Anathem by Neal Stephenson. Amazing.
Anathem is set on and around the planet Arbre. Thousands of years prior to the events in the novel, society was on the verge of collapse. Intellectuals entered concents, much like monastic communities but focused on intellectual endeavors rather than religious practice. Here, the avout— intellectuals living under vows and separated from Sæcular society, fraa (derived from Latin frater) for male avout and suur (derived from Latin soror) for female avout — retain extremely limited access to tools and are banned from possessing or operating most advanced technology (at a level beyond paper and pen) and are watched over by the Inquisition, which answers to the outside world (known as the Sæcular Power). The avout are forbidden to communicate with people outside the walls of the concent except during Apert, a 10-day observance held only once every year, decade, century, or millennium, depending on the frequency with which a given group of avout is allowed to interact with the Sæcular world. Concents are therefore slow to change - unlike the rest of Arbre, which goes through many cycles of booms and busts.

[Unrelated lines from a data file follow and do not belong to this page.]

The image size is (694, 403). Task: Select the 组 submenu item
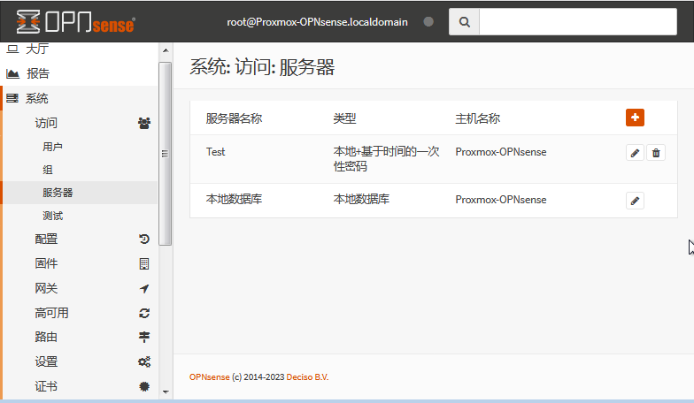pyautogui.click(x=48, y=170)
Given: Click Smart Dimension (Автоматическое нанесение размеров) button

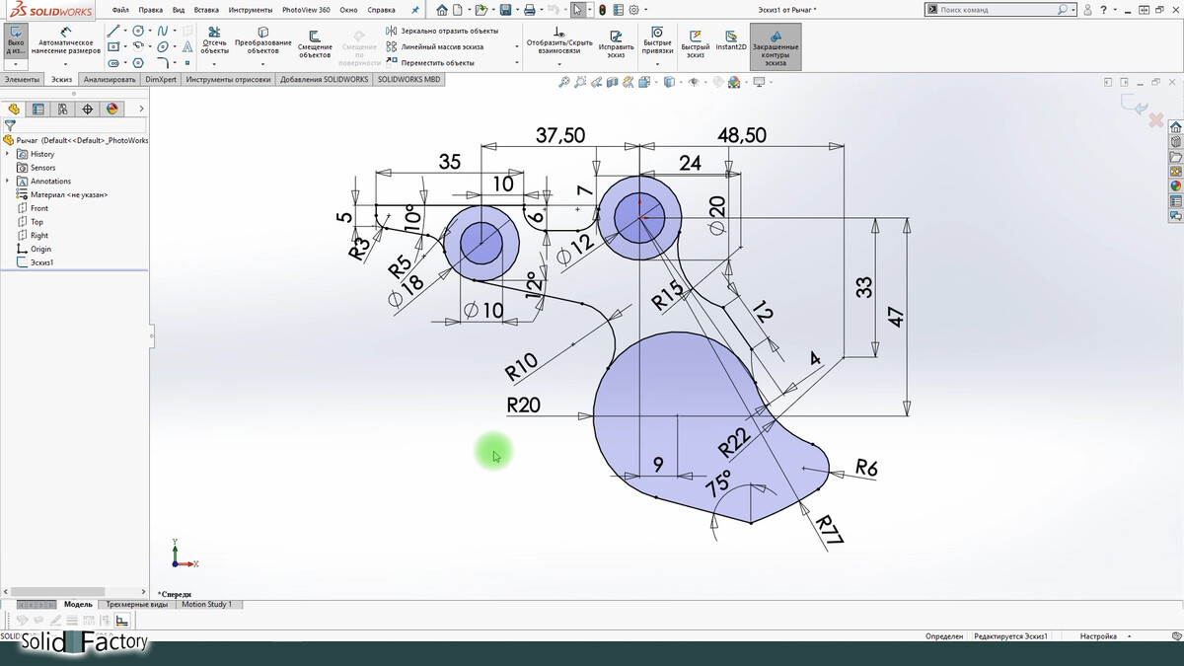Looking at the screenshot, I should pyautogui.click(x=66, y=39).
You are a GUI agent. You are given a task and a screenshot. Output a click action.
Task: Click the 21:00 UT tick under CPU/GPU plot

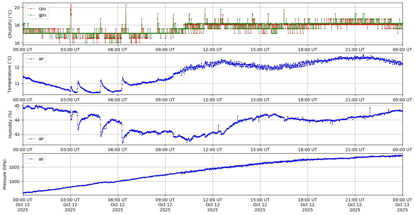(x=355, y=50)
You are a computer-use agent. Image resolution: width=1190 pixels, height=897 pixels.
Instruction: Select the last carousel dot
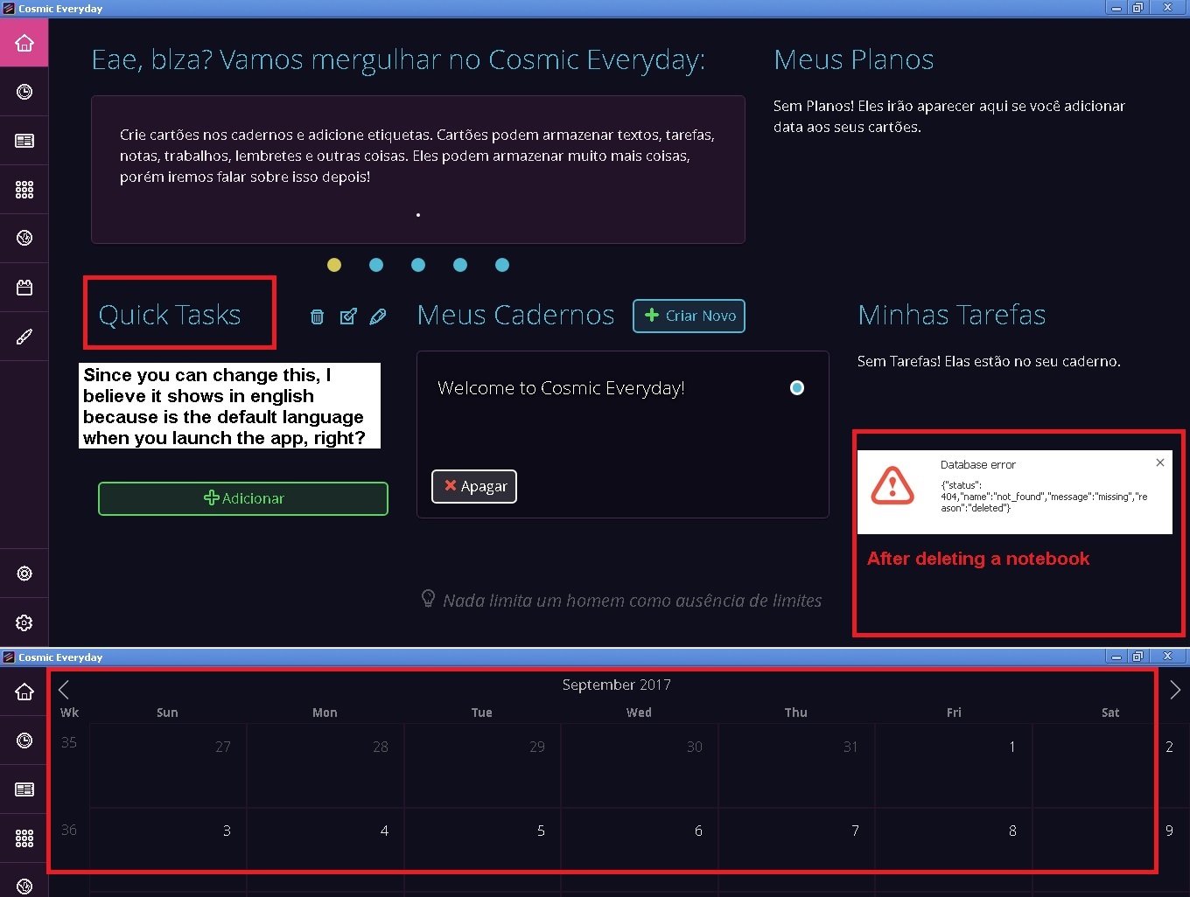(502, 265)
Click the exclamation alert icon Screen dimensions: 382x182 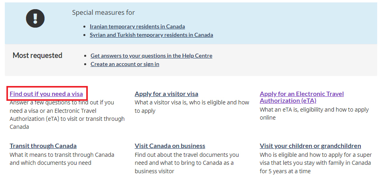tap(35, 18)
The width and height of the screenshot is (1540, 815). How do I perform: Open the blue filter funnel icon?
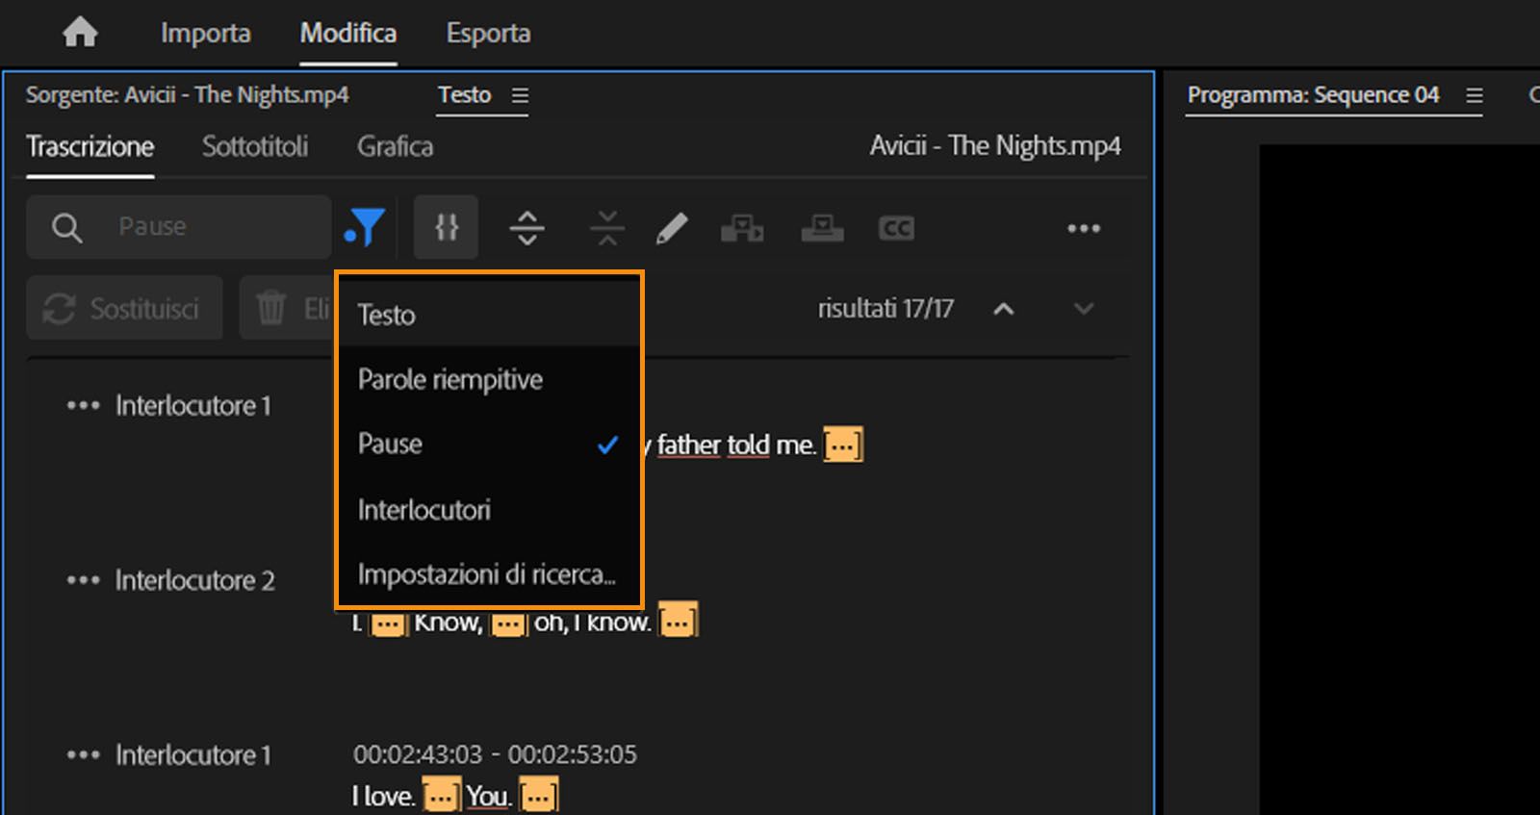[365, 228]
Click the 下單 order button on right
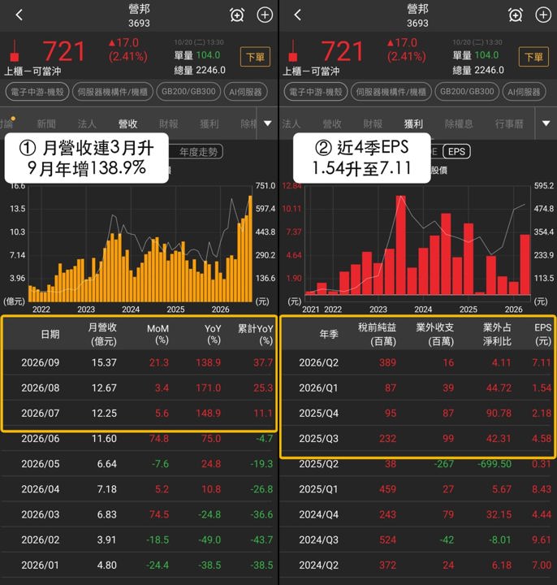 point(534,57)
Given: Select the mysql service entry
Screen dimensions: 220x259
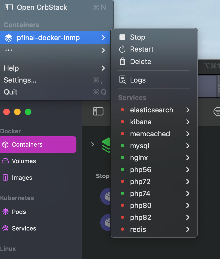Looking at the screenshot, I should coord(140,146).

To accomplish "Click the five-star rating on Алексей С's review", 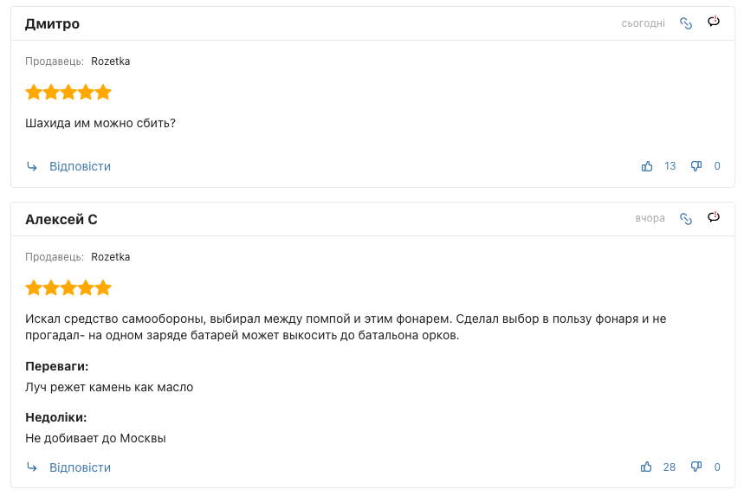I will (68, 288).
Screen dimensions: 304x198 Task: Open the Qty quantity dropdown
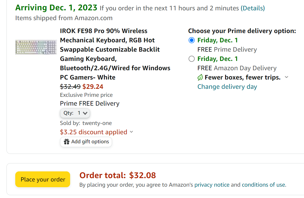coord(75,113)
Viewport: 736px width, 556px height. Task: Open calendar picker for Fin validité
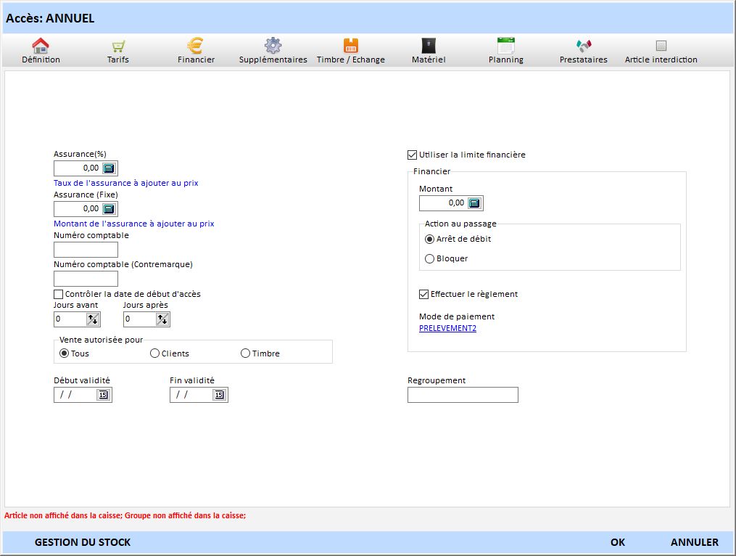pos(219,395)
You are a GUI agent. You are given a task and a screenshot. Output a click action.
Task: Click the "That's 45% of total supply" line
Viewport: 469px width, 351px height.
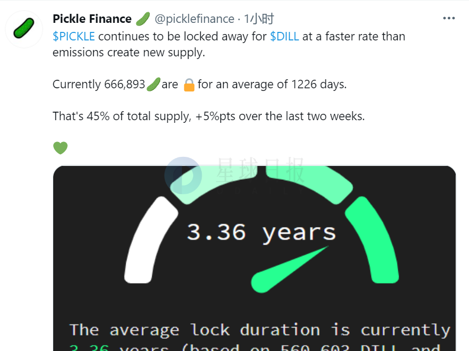(x=208, y=116)
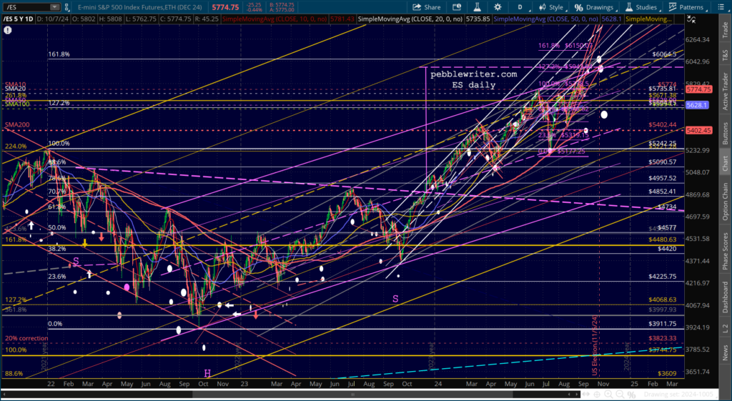Click the flask Edit Studies icon

[477, 7]
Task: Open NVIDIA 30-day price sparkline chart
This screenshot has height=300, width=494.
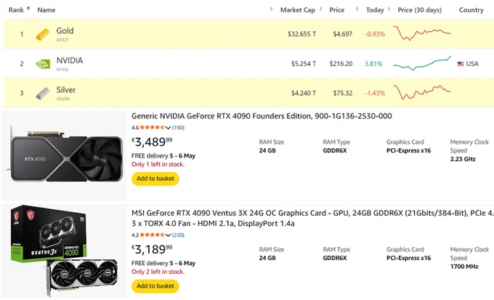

Interaction between the avout and the Sæcular world is not, however, limited to Apert. The secular power may "Evoke", or remove from the concent, members of the avout, when needed to address pressing scientific ("theorical") issues facing Sæculars. Such removal is one of many "Auts" (ritual acts) performed on certain occasions – much like rituals or sacraments of the Roman Catholic Church. The act of removing an avout from a concent at the request of the Sæcular Power is called "Voco" (a Latin word meaning "I call": most of the technical words used in Anathem are derivations or puns on Latin words, cf. Lucub – a late-night study session – from the Latin lucubratio), or "evocation", the avout called being "evoked".
The narrator and protagonist, Erasmas, is a fraa at the Concent of Saunt Edhar (Saunt, abbreviated St., is a corruption of the ancient word savant and is a title bestowed on influential intellectuals of the past).